▶ _Source extract_:
--- Begin ---
Time to turn back and descend the stair,

With a bald spot in the middle of my hair —

(They will say: “How his hair is growing thin!”)

My morning coat, my collar mounting firmly to the chin,

My necktie rich and modest, but asserted by a simple pin —

(They will say: “But how his arms and legs are thin!”)

Do I dare

Disturb the universe?

In a minute there is time

For decisions and revisions which a minute will reverse.

 

For I have known them all already, known them all:

Have known the evenings, mornings, afternoons,

I have measured out my life with coffee spoons;

I know the voices dying with a dying fall

Beneath the music from a farther room.

               So how should I presume?

 

And I have known the eyes already, known them all—

The eyes that fix you in a formulated phrase,

And when I am formulated, sprawling on a pin,

When I am pinned and wriggling on the wall,

Then how should I begin

To spit out all the butt-ends of my days and ways?

               And how should I presume?

 

And I have known the arms already, known them all—

Arms that are braceleted and white and bare

(But in the lamplight, downed with light brown hair!)

Is it perfume from a dress

That makes me so digress?

Arms that lie along a table, or wrap about a shawl.

               And should I then presume?

               And how should I begin?

 

Shall I say, I have gone at dusk through narrow streets

And watched the smoke that rises from the pipes

Of lonely men in shirt-sleeves, leaning out of windows? …

 

I should have been a pair of ragged claws

Scuttling across the floors of silent seas.
--- End ---
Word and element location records
--- Begin ---
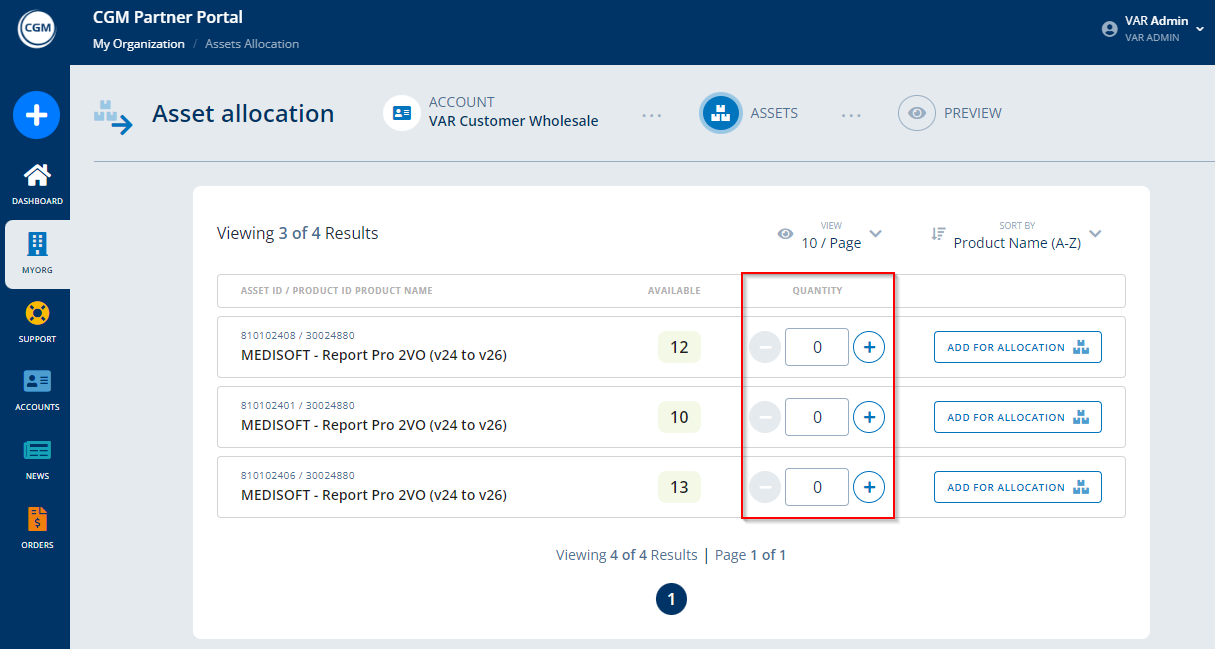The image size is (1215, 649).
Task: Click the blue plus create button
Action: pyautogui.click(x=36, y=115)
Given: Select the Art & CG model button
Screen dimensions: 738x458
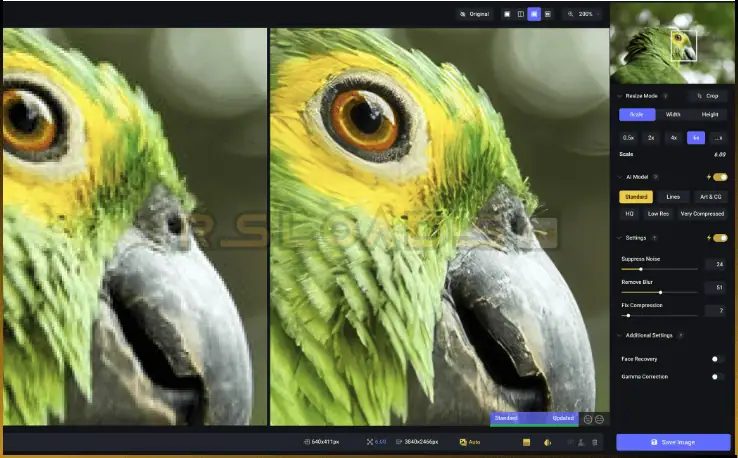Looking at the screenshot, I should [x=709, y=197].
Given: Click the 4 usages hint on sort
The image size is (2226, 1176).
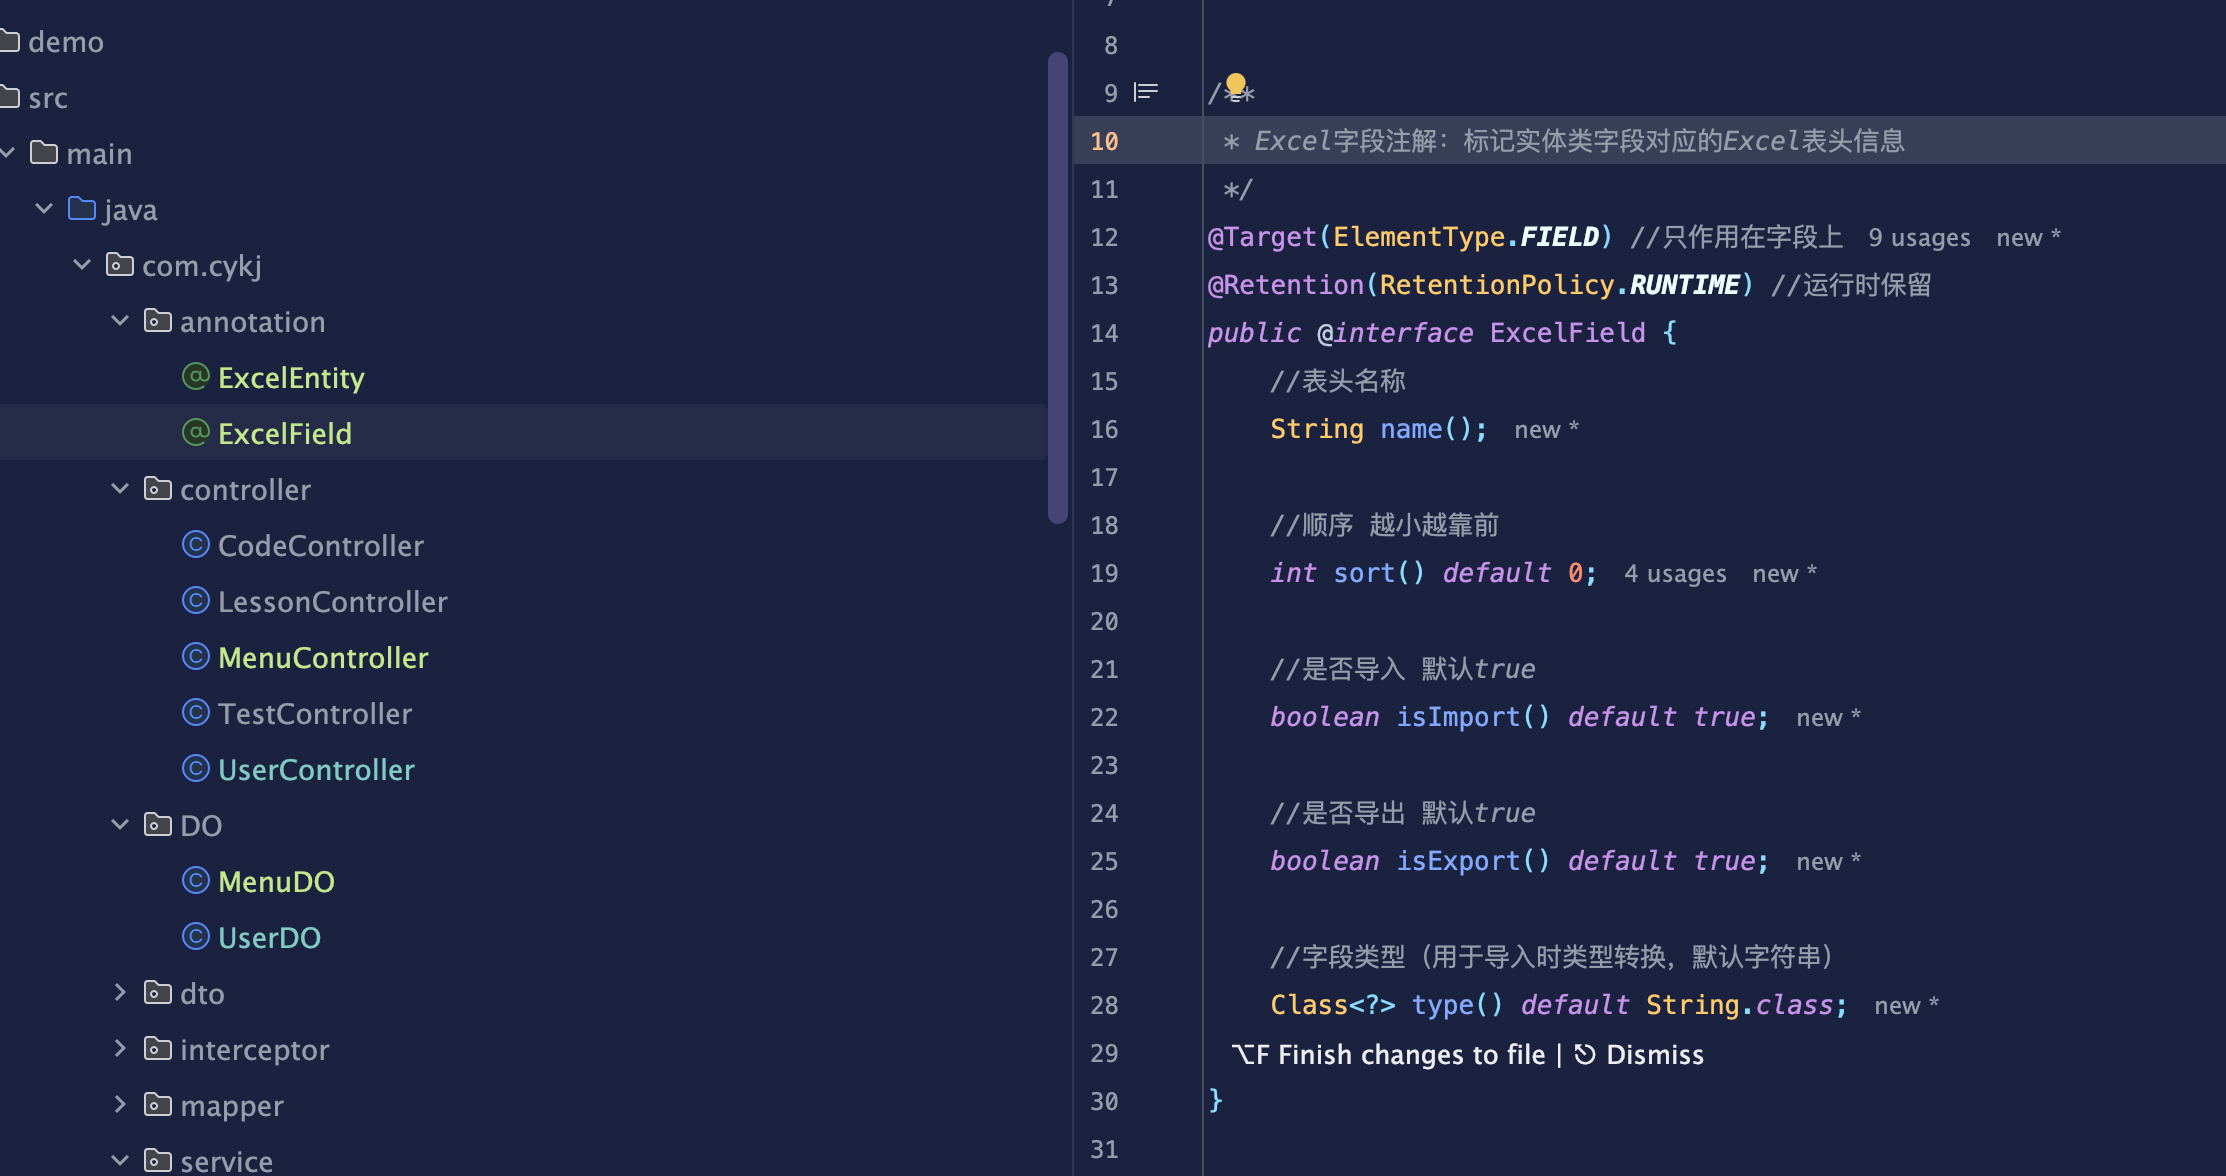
--- End ---
--- Begin ---
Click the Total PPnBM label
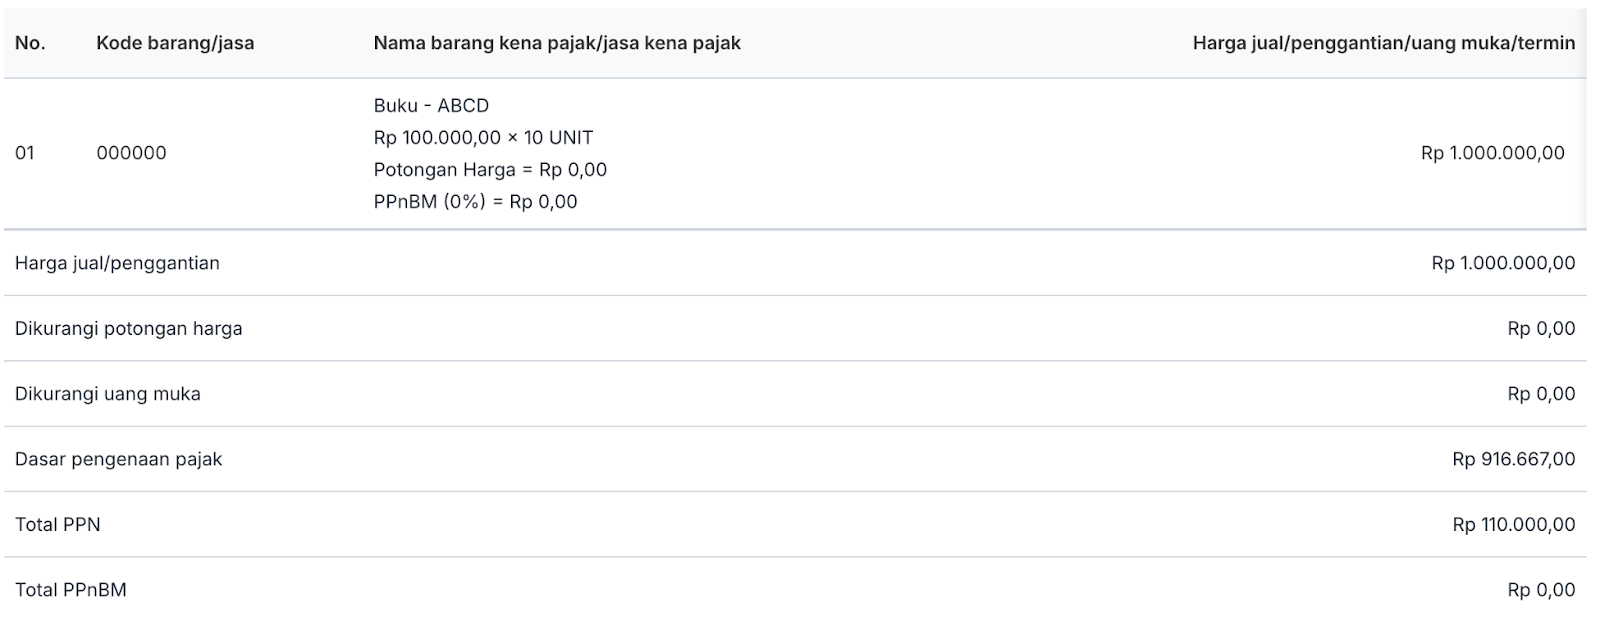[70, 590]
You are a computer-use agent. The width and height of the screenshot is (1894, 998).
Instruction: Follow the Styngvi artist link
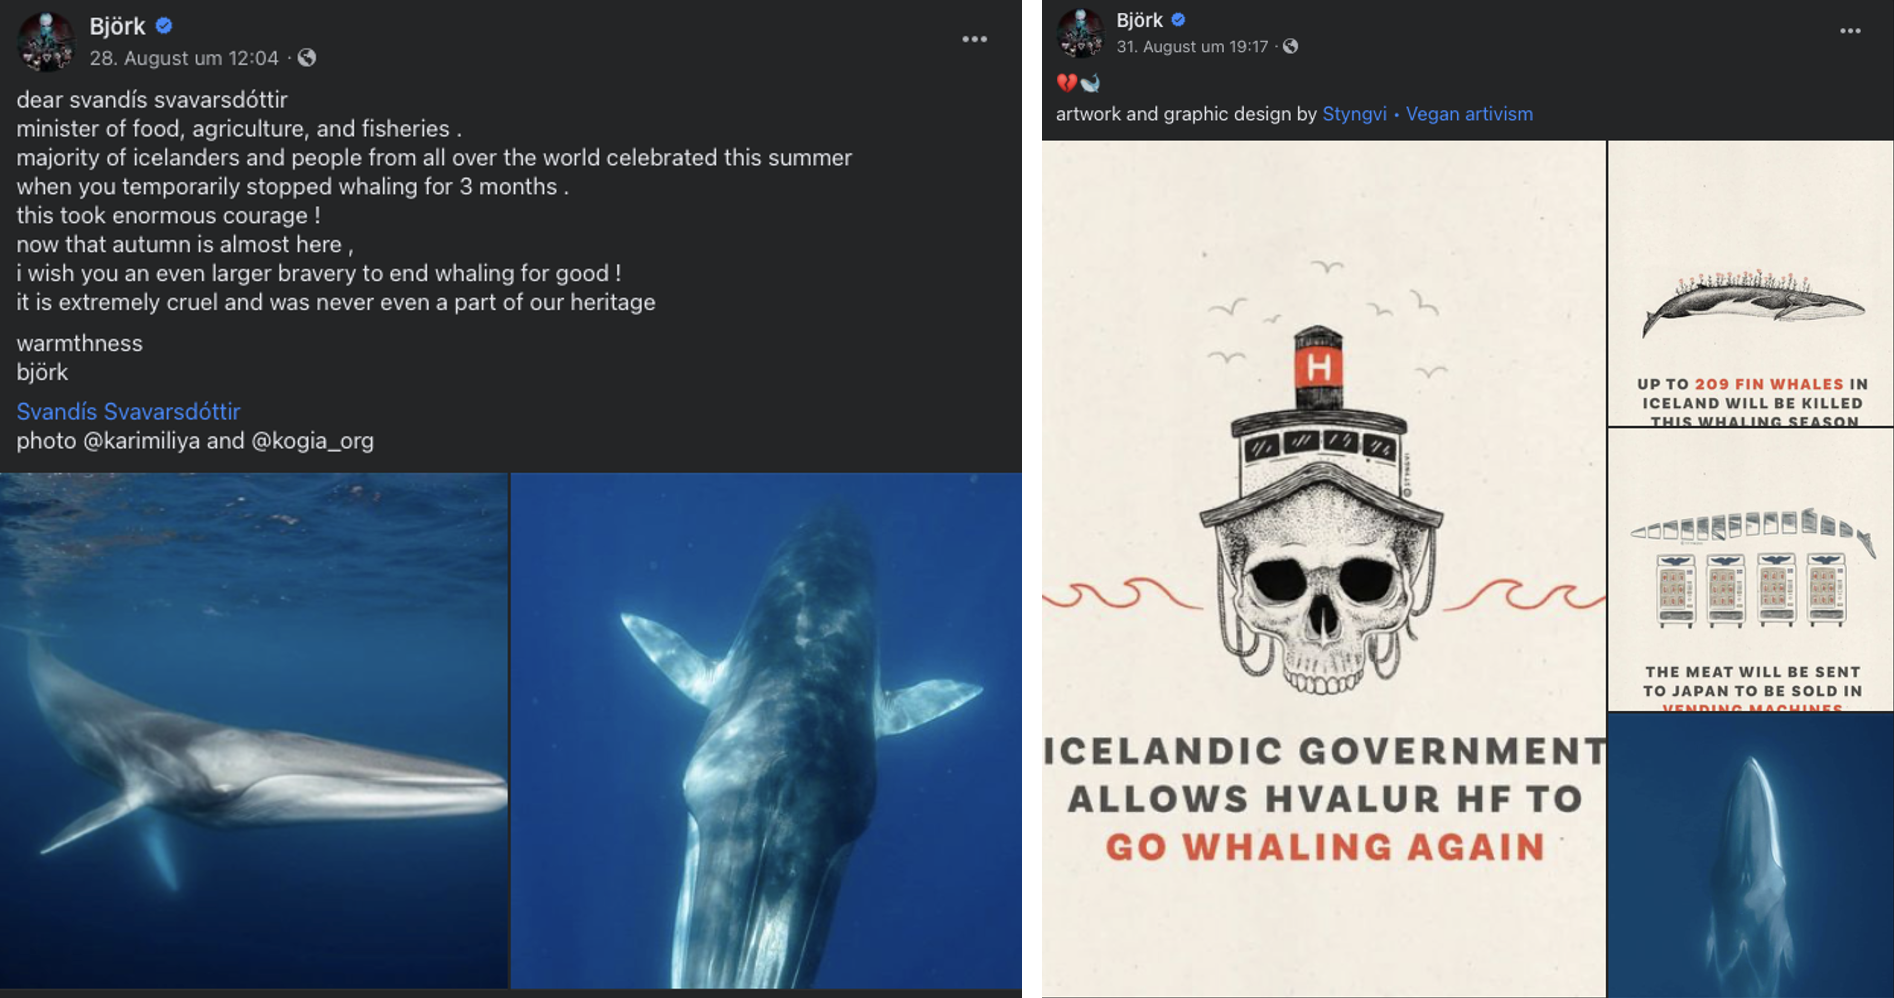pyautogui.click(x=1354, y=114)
--- End ---
▶ _Written exercise 1_:
Answer these questions about the poem excerpt:
(a) What does the speaker say he has measured out his life with?
(b) What is the speaker's necktie asserted by?
(c) What does the speaker say he should have been?
▶ _Written exercise 2_: Can you summarize the poem excerpt in exactly two sentences?
▶ _Written exercise 3_: Carry on the poem excerpt with new lines that follow its final line about the silent seas.
The records were taken from a separate source.

▶ _Final answer 1_:
(a) Coffee spoons.
(b) A simple pin.
(c) A pair of ragged claws scuttling across the floors of silent seas.

▶ _Final answer 2_: The speaker considers turning back to descend the stair, imagining others remarking on his thinning hair and thin arms and legs, and asks whether he dares disturb the universe. He says he has already known the evenings, the eyes and the arms, repeatedly asks how he should presume or begin, and ends by saying he should have been a pair of ragged claws scuttling across silent seas.

▶ _Final answer 3_:
 

And the afternoon, the evening, sleeps so peacefully!

Smoothed by long fingers,

Asleep … tired … or it malingers,

Stretched on the floor, here beside you and me.

Should I, after tea and cakes and ices,

Have the strength to force the moment to its crisis?

But though I have wept and fasted, wept and prayed,

Though I have seen my head (grown slightly bald) brought in upon a platter,

I am no prophet — and here’s no great matter;

I have seen the moment of my greatness flicker,

And I have seen the eternal Footman hold my coat, and snicker,

And in short, I was afraid.

And would it have been worth it, after all,

After the cups, the marmalade, the tea,

Among the porcelain, among some talk of you and me,

Would it have been worth while,

To have bitten off the matter with a smile,

To have squeezed the universe into a ball

To roll it towards some overwhelming question,

To say: “I am Lazarus, come from the dead,

Come back to tell you all, I shall tell you all”—

If one, settling a pillow by her head

               Should say: “That is not what I meant at all;

               That is not it, at all.”

 

And would it have been worth it, after all,

Would it have been worth while,

After the sunsets and the dooryards and the sprinkled streets,

After the novels, after the teacups, after the skirts that trail along the floor—

And this, and so much more?—

It is impossible to say just what I mean!

But as if a magic lantern threw the nerves in patterns on a screen:

Would it have been worth while

If one, settling a pillow or throwing off a shawl,

And turning toward the window, should say:

               “That is not it at all,

               That is not what I meant, at all.”

 

. . . . .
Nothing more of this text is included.